- SOAL UNTUK DIKERJAKAN -
A. Jawablah pertanyaan berikut berdasarkan artikel tentang visi Gus Yahya.
(i) Untuk masa khidmat tahun berapa Gus Yahya terpilih sebagai Ketua Umum PBNU?
(ii) Apa judul buku yang ditulis Gus Yahya?
(iii) Surat dan ayat Al-Qur'an mana yang dikutip dalam artikel itu?
B. Tentukan apakah setiap pernyataan berikut sesuai dengan artikel tentang visi Gus Yahya, lalu kutip kata-kata artikel yang menjadi dasar jawabanmu.
(i) Muktamar NU ke-34 diselenggarakan di provinsi Lampung.
(ii) Visi "Menghidupkan Gusdur" sudah ditangkap publik dengan jelas.
(iii) Tema besar Muktamar NU ke-34 adalah "Menuju 100 tahun khidmat NU : Kemandirian untuk Perdamaian Dunia".
C. Lanjutkan artikel tentang visi Gus Yahya mulai dari sesudah kalimat terakhir yang tertulis.

- CUPLIKAN DOKUMEN -
Gus Yahya dan Visinya Menghidupkan GusDur

Hila Bame

Saturday, 25-12-2021 | 18:07 pm

MDN

 

 


Oleh. : Adlan Daie.
Pemerhati sosial politik dan keagamaan.
Tinggal di Indaramayu Jawa Barat.

JAKARTA, INAKORAN 


Terpilihnya Gus Yahya sebagai Ketua Umum Pengurus Besar Nahdlatul Ulama (PBNU) masa khidmat 2021-2026  telah mengakhiri "hiruk pikuk", drama dan serba serbi Muktamar NU ke 34 di provinsi Lampung. Visinya memimpin NU ke depan dengan tagline "Menghidupkan Gusdur" dalam konteks tema besar Muktamar NU ke 34 yakni "Menuju 100 tahun khidmat NU : Kemandirian untuk Perdamaian Dunia" masih terlalu samar ditangkap publik, bahkan oleh sebagian.pengurus NU sendiri.


Inilah barangkali tugas pertama Gus Yahya untuk menyambungkan ide besarnya di atas dalam konteks merubah minset dan "gestur" NU ke level struktural NU di bawahnya yang terus terang selama ini secara umum cenderung meletakkan dan bahkan menghayati NU sebagai substitusi politik. Gemar bikin "panggung politik" untuk  sesuatu yang tidak relevan dengan tanggung jawab NU sebagai  "jam iyah diniyah wal ijtimaiyah", ormas Islam dan sosial kemasyarakatan kecuali sekedar "show of force" untuk "godaan godaan" politik artifisial.


Dalam buku "Pekerjaan Besar Nahdlatul Ulama", yang ditulis Gus Yahya, sebuah buku "babon" sebagaimana diakui sendiri oleh Gus Yahya sebagai hasil pergulatan mental spritualnya selama bertahun tahun memahami apa itu NU dalam konteks dinamika perubahan peradaban dunia dan spiritnya memasuki abad ke dua NU sedikit dapat membantu kita memahami ide besar Gus Yahya tentang visinya "Menghidupkan Gusdur" dalam konteks memimpin NU minimal dalam masa khidmatnya hingga lima.tahun ke depan.


Dalam perspektif Gus Yahya (tentu lewat bukunya di atas) memahami NU semata mata hanya sebagai "jam'iyah" atau ormas Islam pada level pembeda identitas atribut lahiriyahnya, apalagi jika hanya dihayati sebagai kekuatan politik "vis a vis" dengan kelompok lain NU akan mudah jatuh pada apa yang diisyaratkan Al qur an "mereka termasuk pemecah belah agama, menjadi kelompok. Masing masing kelompok hanya sibuk membanggakan kelompoknya sendiri dan mendistorsi kelompok lain" (Q.S. Ar Rum, 32). Tidak kontribuif pada peradaban kemanusian dan perdamaian dunia.

- DATA MENTAH -
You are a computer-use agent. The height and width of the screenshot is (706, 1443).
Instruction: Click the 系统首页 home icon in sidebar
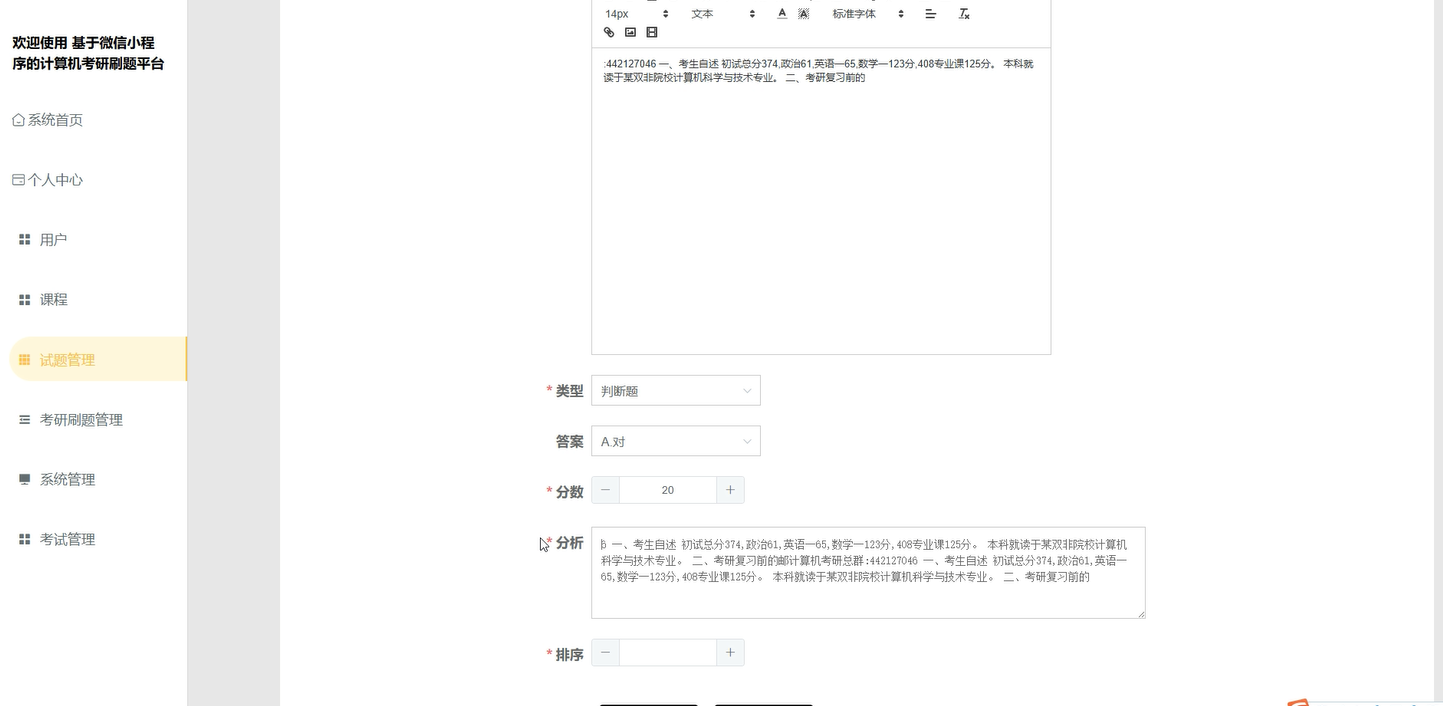point(17,119)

- JAWABAN PER SOAL -
A.
(i) 2021-2026
(ii) "Pekerjaan Besar Nahdlatul Ulama"
(iii) Q.S. Ar Rum, 32

B.
(i) Ya: "Muktamar NU ke 34 di provinsi Lampung"
(ii) Tidak: "masih terlalu samar ditangkap publik"
(iii) Ya: "tema besar Muktamar NU ke 34 yakni "Menuju 100 tahun khidmat NU : Kemandirian untuk Perdamaian Dunia""

C.
Itulah sebabnya dalam pandangan Gus Yahya NU harus dipahami ebih dari sekedar ormas Islam yang terstruktur sebagai "jam'iyah" tetapi juga sebagai sebuah "manhaj" pandangan keagamaan berbaris lnilai "Aswaja An najdliyah" untuk menjaga posisi NU tidak menjadi bagian dari konflik melainkan solusi atas konflik peradaban yang diandaikan Samuel Huntington dalam paper nya "The Clash Off Civilizations" akan meningkat tajam di masa depan baik di level global maupun dalam konteks makin tajamnya polarisasi politik di Indomesia yang membelah secara sosial akibat intensi maraknya hoax, ujaran kebencian dan politik identitas.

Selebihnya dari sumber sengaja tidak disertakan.